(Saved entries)
━━━━

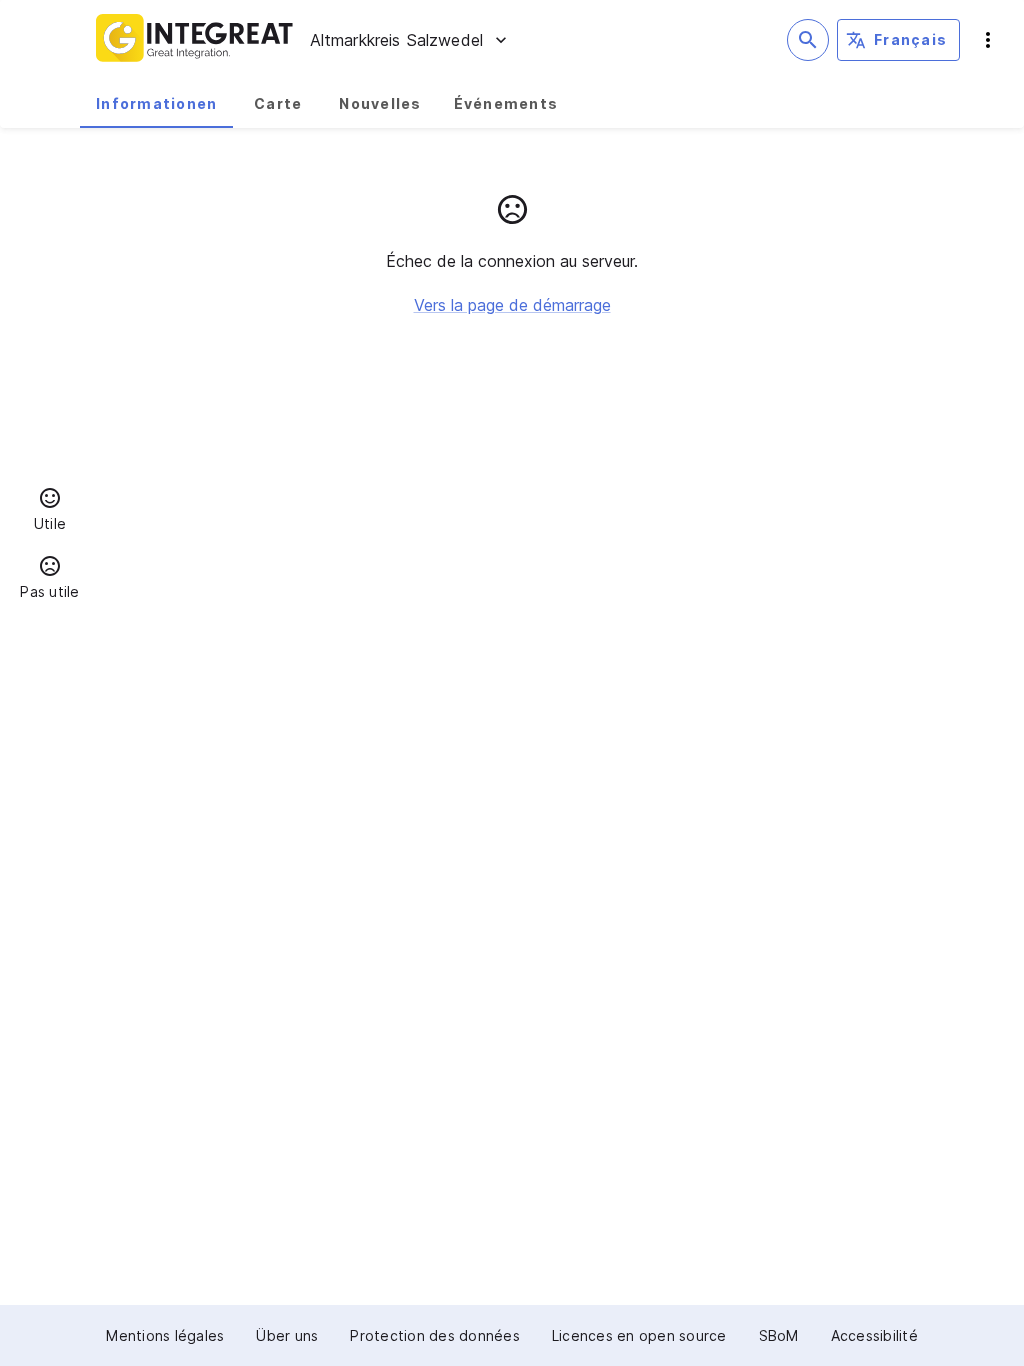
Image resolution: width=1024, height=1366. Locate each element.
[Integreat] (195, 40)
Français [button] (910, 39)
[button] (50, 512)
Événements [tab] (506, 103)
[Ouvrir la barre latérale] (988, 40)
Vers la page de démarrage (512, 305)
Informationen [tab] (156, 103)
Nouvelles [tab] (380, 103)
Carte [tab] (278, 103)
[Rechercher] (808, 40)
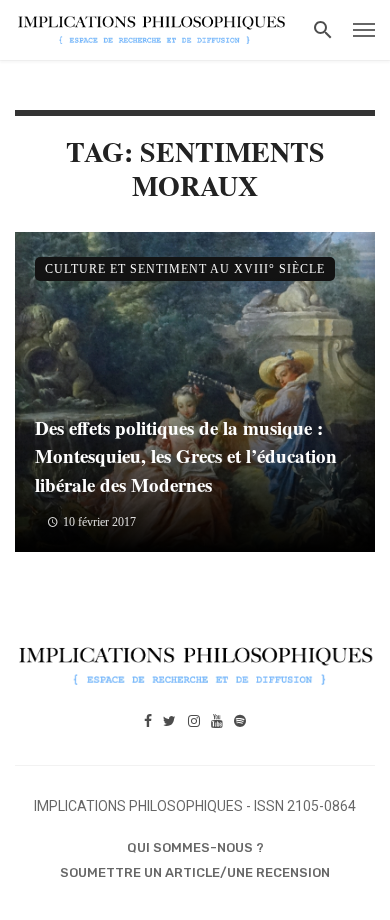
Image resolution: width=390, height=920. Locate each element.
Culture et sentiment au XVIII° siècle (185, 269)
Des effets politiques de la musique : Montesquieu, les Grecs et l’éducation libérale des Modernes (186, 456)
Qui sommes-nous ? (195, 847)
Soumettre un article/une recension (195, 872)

━━━━

WHAT IS REQUIRED =
From the opening line of the entries, copy each line exactly until the line with "Informationen [tab] (156, 103)", which is copied as well; leave out pictures.

RESULT =
Image resolution: width=1024, height=1366. Locate each element.
[Integreat] (195, 40)
Français [button] (910, 39)
[button] (50, 512)
Événements [tab] (506, 103)
[Ouvrir la barre latérale] (988, 40)
Vers la page de démarrage (512, 305)
Informationen [tab] (156, 103)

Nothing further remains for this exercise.